HERMISTON — As rising COVID-19 numbers spark worry about hospital capacity in Oregon, the ability to quickly move patients between hospitals has been an important part of planning for surges.
In 2020, Life Flight Network transported about 600 confirmed COVID-19 patients across its service region, which covers the Pacific Northwest and part of Western Montana. A news release from the “largest not-for-profit air transport service in the United States” stated in total it used full COVID-19 protocols in about 1,300 transports where patients had COVID-19 symptoms.
Tim Beard, one of the flight nurses who cares for patients as they’re being transported via plane or helicopter, said in some ways, his job is the same as it has always been: transport critically ill patients. But while flight nurses have always worn surgical masks around patients with flu-like symptoms, they now wear N-95 masks with all patients and a head-to-toe set of personal protective equipment when transporting patients with symptoms of COVID-19.

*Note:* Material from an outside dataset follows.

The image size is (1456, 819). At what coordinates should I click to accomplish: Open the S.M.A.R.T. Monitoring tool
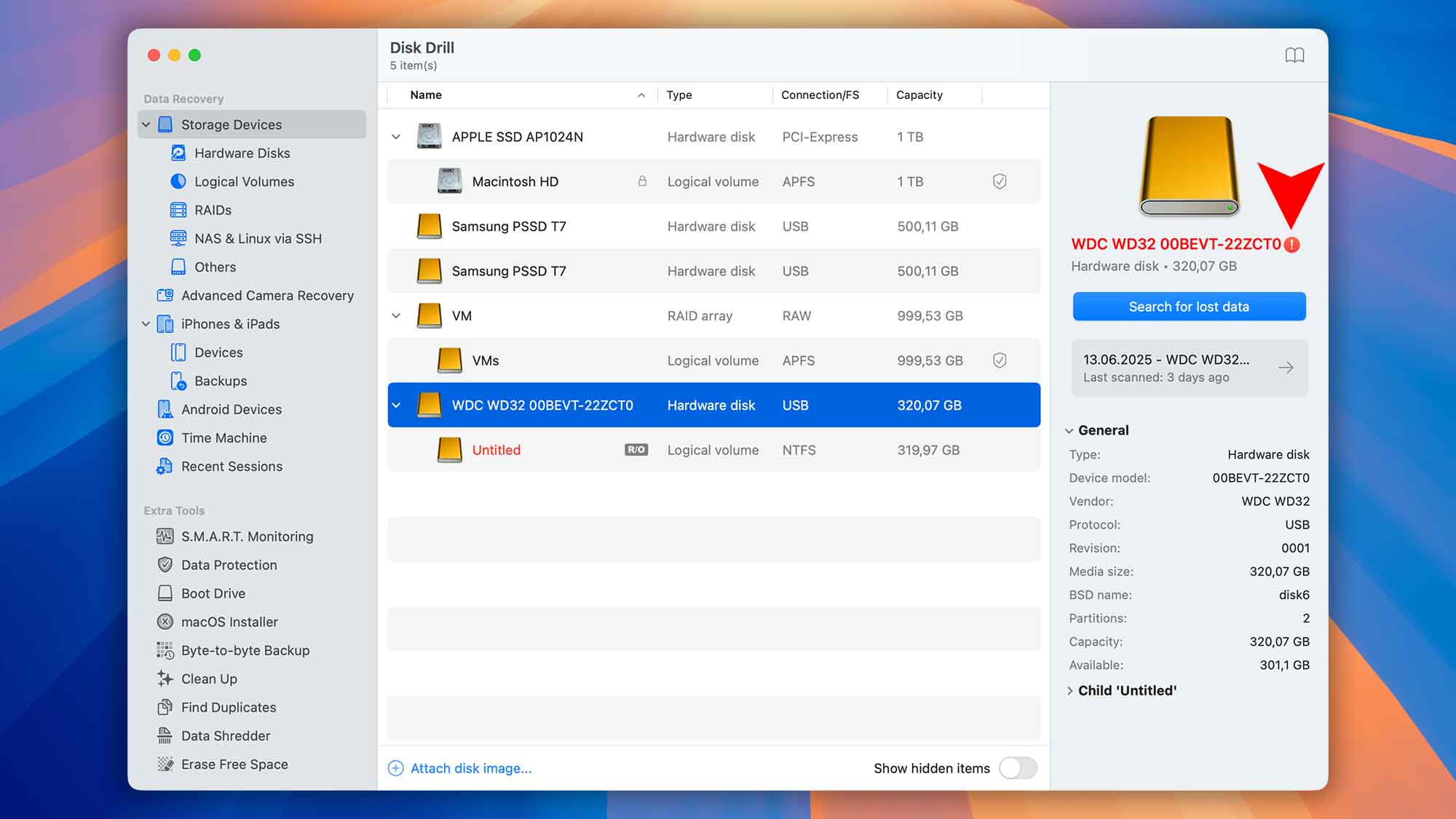click(248, 537)
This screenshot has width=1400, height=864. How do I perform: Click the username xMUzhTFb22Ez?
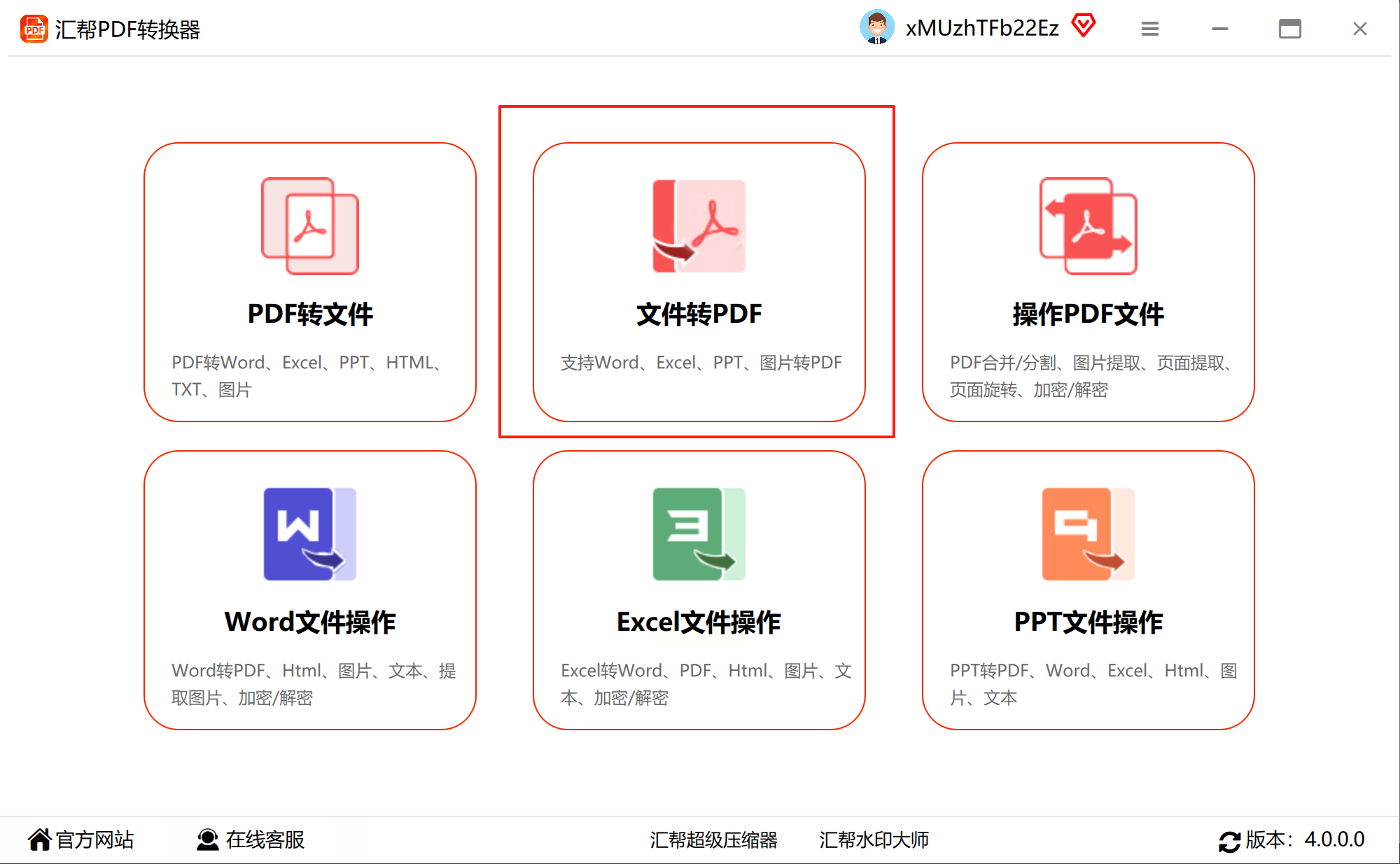coord(981,28)
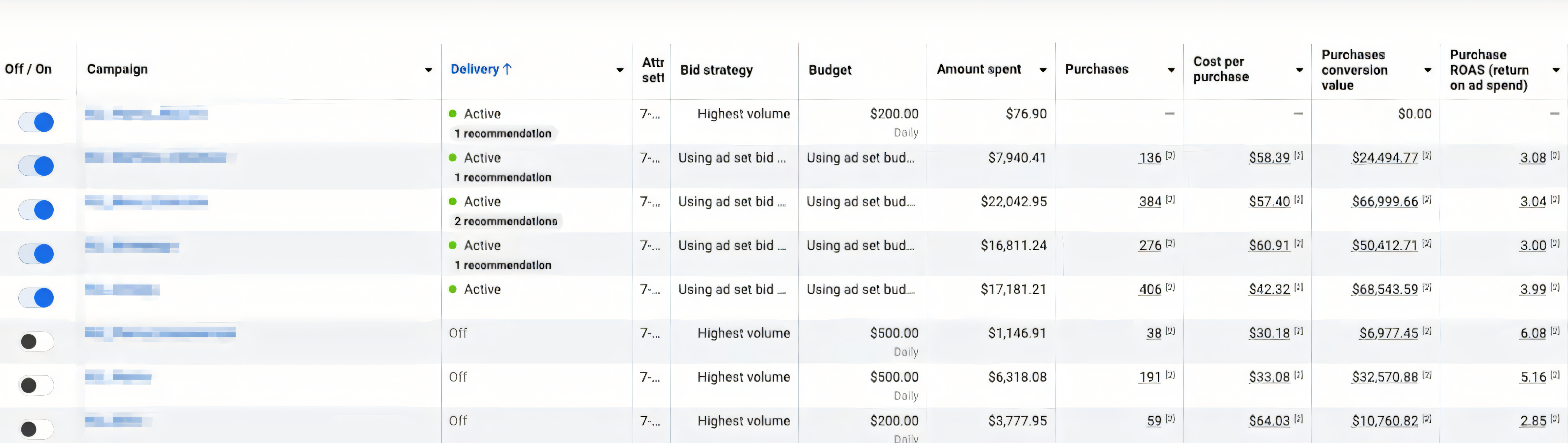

“It’s a very confined space, so it’s hard to distance,” he said.
Beard has been a nurse for more than 20 years, and been flying with Life Flight Network since 2016. He has flown out of various parts of Eastern Oregon and Southern Washington during that time, and is currently in Spokane.
Flight nurses work two, 24-hour shifts a week. Sometimes, they pick up patients directly from the scene of a car crash or other emergency. Other times they transfer current hospital patients to a facility that is better equipped to handle their needs. During the pandemic, Beard said, that has often involved transporting COVID-19 patients from rural critical access hospitals to a larger hospital with more specialized equipment and personnel.
So far, he said, he hasn’t personally seen patients being moved from a large hospital to a small one because the hospital in the big city has overflowed its capacity. But what he has seen is patients having to be flown farther than usual because the hospital Life Flight would usually take them to isn’t able to take them. A patient from Idaho, who would usually be taken to a hospital in Spokane, for example, had to go to all the way Wenatchee in Central Washington instead.
That holds true for both seriously ill COVID-19 patients and those who need care after suffering some other kind of medical emergency.
“This has impacted more than just the patients that are sick with COVID,” Beard said. “I don’t think the general public really realizes the impact. If they or a family member don’t have a COVID-19 infection, their health care can still be impacted.”
Life Flight’s air ambulance in Umatilla County is stationed at the Eastern Oregon Regional Airport in Pendleton. When Life Flight announced it was adding a Pendleton base in 2012, it stated that Pendleton’s airport was a good location because it had a long runway, a fire station on-site and was on a hill that sees less fog than some of the other locations it was considering.
Mike Weimer, Life Flight Network regional vice president of Region 2, said someone in Umatilla County who was transported by Life Flight could also end up on an air ambulance stationed in other locations, such as La Grande, Walla Walla, Washington, or Dallesport, Washington, if the Pendleton aircraft is already on a flight.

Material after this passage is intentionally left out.